Text block
□ □ □ □ □
The Function Monad

A Refresher on Monads

Via the Box type, we originally learned what a Monad even is. To refresh our memory, a data type can be called a Monad if it can implement a law-abiding instance for the Monad type class. We then used the Box type to introduce "do notation," which desugars into nested bind/>>= calls.

We later showed that using other monadic types like Maybe, Either, and List led to different control flows. Maybe led to a nested if-then-else statement. Either was similar but returned something when an error occurred. List produced a nested for loop.

However, we never stopped to consider the data type, Function. When we re-examine the Function data type, we'll see that it's naturally a Monad.

Reviewing Function as a Data Type

Putting it into syntax, Function is defined like this:

data Function a b = -- implementation

infix ? Function as ->

-- Thus, when we write this:
intToString :: Int -> String
intToString _ = "a string"

-- It desguars to this:
intToString :: Function Int String
intToString _ = "a string"

Implementing the Monad Type Class Hierarchy's Functions

Let's start implement instances for these type classes. For now, take my word for it that these implementations satisfy the laws of their respective type classes.

Functor

Initial Problems

Let's look at Functor. It's type signature looks like this.

class Functor f where
  map :: forall a b. (a -> b) -> f a -> f b

This creates the first problem: Functor expects a higher-kinded type, f, that only takes one type. For example, Box a only takes one type. However, Function a b takes two types. So, how can this be resolved? We must assume that Function a b already has its first type. For example...

data Function a b = -- implementation

noTypesDefined :: forall a b. Function a   b
noTypesDefined = -- implementation

oneTypeDefined :: forall   b. Function Int b
oneTypeDefined = -- implementation

allTypesDefined ::            Function Int Int
allTypesDefined = -- implementation

To make Function higher-kinded by only one type, and not two, we should use something like oneTypeDefined above:

class Functor (Function inputType) where

Implementing map

Getting back to the problem at hand, here's the type signature for Function's map implementation with very helpful names:

class Functor (Function inputType) where
  map :: forall originalOutputType newOutputType.
         (originalOutputType -> newOutputType) ->
         Function inputType originalOutputType -> Function inputType newOutputType

It should seem pretty obvious how this gets implemented. Let's walk through this slowly.

  1. map returns a new function whose input is input. So, let's use an inline function to do that:
class Functor (Function inputType) where
  map :: forall originalOutputType newOutputType.
         (originalOutputType -> newOutputType) ->
         Function inputType originalOutputType -> Function inputType newOutputType
  map originalToNew f = (\input -> {- remaining body of function -} )
  1. Since f is the only function that can "receive" a value of type, input, we have to pass that value into f. f will produce originalOutput, so let's store that in a let binding:
class Functor (Function inputType) where
  map :: forall originalOutputType newOutputType.
□ □ □ □ □
Record excerpts
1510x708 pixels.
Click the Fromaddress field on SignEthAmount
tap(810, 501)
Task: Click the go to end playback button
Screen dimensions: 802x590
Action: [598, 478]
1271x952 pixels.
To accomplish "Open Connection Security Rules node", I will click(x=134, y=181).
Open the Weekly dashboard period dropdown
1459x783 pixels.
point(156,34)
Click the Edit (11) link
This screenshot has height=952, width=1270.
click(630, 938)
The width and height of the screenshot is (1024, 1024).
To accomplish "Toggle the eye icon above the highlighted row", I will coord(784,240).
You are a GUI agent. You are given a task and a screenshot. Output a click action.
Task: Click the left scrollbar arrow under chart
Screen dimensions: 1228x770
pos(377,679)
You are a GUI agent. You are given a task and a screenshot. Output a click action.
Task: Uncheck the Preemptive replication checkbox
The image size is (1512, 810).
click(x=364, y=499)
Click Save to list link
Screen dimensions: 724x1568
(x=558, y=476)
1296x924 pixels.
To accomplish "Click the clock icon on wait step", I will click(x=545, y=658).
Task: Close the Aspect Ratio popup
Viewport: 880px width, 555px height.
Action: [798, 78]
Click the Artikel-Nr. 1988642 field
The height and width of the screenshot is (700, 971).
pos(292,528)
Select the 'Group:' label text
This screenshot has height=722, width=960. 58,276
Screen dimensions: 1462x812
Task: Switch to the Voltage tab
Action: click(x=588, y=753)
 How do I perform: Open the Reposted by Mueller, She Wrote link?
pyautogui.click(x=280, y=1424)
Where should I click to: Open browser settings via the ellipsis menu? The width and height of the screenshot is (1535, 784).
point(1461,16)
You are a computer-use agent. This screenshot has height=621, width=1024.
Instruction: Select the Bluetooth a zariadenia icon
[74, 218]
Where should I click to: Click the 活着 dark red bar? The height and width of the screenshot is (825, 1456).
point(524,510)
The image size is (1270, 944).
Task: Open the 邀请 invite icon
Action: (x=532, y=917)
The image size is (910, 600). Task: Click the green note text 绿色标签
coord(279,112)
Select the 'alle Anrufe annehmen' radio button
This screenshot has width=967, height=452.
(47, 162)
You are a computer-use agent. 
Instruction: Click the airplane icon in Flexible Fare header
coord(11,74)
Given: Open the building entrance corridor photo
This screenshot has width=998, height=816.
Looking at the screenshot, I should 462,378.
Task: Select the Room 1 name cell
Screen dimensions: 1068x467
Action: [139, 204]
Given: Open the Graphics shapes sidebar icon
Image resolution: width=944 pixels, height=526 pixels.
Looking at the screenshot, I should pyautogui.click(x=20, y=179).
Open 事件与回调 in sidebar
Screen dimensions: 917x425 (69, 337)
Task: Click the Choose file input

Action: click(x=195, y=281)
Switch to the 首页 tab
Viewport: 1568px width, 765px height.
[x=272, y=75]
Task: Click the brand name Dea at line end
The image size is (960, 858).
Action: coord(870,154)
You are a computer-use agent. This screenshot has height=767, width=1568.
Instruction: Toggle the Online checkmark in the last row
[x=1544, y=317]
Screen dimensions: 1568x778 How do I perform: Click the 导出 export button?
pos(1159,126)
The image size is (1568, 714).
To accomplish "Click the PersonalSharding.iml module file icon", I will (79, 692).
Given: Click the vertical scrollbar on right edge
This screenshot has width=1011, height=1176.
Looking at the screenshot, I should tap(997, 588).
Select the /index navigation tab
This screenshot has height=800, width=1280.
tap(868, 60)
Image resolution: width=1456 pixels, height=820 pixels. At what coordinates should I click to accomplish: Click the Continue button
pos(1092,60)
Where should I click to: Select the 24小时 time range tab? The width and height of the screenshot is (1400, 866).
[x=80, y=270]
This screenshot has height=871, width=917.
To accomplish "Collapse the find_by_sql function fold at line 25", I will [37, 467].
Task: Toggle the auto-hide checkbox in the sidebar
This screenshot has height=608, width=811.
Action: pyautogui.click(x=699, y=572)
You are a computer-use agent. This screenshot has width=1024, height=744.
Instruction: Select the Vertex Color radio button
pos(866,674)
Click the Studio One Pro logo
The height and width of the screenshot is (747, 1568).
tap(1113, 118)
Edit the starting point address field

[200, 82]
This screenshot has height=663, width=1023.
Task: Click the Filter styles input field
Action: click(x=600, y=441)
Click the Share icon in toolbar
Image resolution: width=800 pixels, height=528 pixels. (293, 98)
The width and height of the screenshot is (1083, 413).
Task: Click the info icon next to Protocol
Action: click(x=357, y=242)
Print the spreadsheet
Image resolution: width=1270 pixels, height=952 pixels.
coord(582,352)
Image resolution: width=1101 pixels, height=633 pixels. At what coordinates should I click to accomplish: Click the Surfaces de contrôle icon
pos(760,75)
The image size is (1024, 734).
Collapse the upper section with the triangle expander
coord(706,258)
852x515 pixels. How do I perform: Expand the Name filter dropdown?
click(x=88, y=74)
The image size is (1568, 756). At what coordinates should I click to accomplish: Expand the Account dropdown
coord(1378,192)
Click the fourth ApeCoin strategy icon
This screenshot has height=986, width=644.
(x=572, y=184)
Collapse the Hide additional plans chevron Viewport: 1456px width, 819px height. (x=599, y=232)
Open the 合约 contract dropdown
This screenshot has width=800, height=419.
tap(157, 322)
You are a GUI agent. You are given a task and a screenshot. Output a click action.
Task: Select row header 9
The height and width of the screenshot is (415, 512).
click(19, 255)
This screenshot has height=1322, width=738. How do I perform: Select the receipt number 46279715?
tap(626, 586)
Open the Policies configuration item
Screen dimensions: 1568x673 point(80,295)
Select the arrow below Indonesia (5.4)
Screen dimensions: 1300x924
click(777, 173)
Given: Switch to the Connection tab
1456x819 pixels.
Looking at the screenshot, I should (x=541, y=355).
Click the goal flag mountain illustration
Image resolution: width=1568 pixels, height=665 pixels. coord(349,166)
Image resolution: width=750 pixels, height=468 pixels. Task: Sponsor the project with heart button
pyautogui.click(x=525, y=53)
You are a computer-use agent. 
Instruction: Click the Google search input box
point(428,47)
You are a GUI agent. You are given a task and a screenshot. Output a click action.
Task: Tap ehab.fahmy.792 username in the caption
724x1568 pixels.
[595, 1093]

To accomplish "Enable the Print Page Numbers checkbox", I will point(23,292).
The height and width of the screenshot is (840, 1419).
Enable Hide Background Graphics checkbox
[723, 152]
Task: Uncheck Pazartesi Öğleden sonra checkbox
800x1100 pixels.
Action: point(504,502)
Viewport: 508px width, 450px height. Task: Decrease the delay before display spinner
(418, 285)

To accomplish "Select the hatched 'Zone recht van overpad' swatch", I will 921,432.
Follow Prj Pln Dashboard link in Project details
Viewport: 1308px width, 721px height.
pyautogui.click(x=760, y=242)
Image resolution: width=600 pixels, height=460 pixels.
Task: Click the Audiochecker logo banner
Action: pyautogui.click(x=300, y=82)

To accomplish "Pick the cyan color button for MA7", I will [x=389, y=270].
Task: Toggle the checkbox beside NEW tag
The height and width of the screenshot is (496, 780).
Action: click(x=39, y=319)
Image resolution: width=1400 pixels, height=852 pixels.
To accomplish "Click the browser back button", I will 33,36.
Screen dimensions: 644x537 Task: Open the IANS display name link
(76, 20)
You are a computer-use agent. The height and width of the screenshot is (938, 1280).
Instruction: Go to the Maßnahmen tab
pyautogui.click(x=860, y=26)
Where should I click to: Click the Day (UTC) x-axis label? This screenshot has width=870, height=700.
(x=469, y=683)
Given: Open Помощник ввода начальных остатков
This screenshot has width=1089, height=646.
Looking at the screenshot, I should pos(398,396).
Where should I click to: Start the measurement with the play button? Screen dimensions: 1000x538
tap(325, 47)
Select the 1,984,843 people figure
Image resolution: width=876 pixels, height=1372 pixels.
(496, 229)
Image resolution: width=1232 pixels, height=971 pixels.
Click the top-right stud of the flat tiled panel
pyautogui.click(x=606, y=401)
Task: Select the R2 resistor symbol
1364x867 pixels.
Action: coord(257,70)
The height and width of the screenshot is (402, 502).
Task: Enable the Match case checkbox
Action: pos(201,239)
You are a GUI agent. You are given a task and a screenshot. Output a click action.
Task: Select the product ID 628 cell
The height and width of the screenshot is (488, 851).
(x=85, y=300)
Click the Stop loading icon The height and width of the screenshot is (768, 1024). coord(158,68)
□ □ □ □ □
The tasks
1. Repeat the part of the Function monad text that begins at the words "A Refresher on" and stops after "nested bind/>>= calls.".
2. Answer these questions using the Function monad text:
(a) What does "do notation" desugar into?
(b) What control flow did the List type produce?
(c) How many types does Function a b take?
3. Pick up the Function monad text at the point where it stops, and keep writing it.

Outputs for the tasks
1.
A Refresher on Monads

Via the Box type, we originally learned what a Monad even is. To refresh our memory, a data type can be called a Monad if it can implement a law-abiding instance for the Monad type class. We then used the Box type to introduce "do notation," which desugars into nested bind/>>= calls.

2.
(a) Nested bind/>>= calls.
(b) A nested for loop.
(c) Two.

3.
         (originalOutputType -> newOutputType) ->
         Function inputType originalOutputType -> Function inputType newOutputType
  map originalToNew f = (\input ->
    let originalOutput = f input
    in {- remaining body of function -} )
  1. Since originalToNew is the only function that can "receive" a value of type, originalOutput, we have to pass the value outputted by f into that function. originalToNew produces a value of the type, newOutput, which gives us the return value of our created function:
class Functor (Function inputType) where
  map :: forall originalOutputType newOutputType.
         (originalOutputType -> newOutputType) ->
         Function inputType originalOutputType -> Function inputType newOutputType
  map originalToNew f = (\input ->
    let originalOutput = f input
    in originalToNew originalOutput)

As we can see, the types guided us on how to implement this function. If we look at this closer, we can see that it's just function composition.

class Functor (Function inputType) where
  map :: forall originalOutputType newOutputType.
         (originalOutputType -> newOutputType) ->
         Function inputType originalOutputType -> Function inputType newOutput
  map originalToNew f = (\input -> originalToNew $ f input)
  -- or
  map originalToNew f = (originalToNew <<< f)
  -- or even
  map = (<<<)

In real code, normally we use a, b as type variable. Therefore, the above snippet will be simplfied to

class Functor (Function i) where
  map :: forall a b. (a -> b) -> Function i a -> Function i b
  map = (<<<)

Takeaways

Our first example taught us two things:

  • we have to make Function higher-kinded by one less type by specifying its first type (the input) and let the a and b arguments refer to its second type (the output).
  • to implmement the instance, we have to create a new function by using lambda syntax: \argument -> body

Apply

Initial Problems

Let's now look at Apply's apply function. It's type signature looks like this.

class (Functor f) <= Apply f where
  apply :: forall a b. f (a -> b) -> f a -> f b

Again, let's take this slowly. Notice first the first argument, what should the full type signature of f (a -> b) be if f is Function? Since the f has to be the same for both situations, then f has to be Function input. In other words, the first argument is a function that returns another function:

class (Functor (Function inputType)) <= Apply (Function inputType) where
  apply :: forall originalOutputType newOutputType.
           Function inputType (originalOutputType -> newOutputType) ->
           Function inputType  originalOutputType ->
           Function inputType  newOutputType

Implementing apply

Let's see how to implement this function.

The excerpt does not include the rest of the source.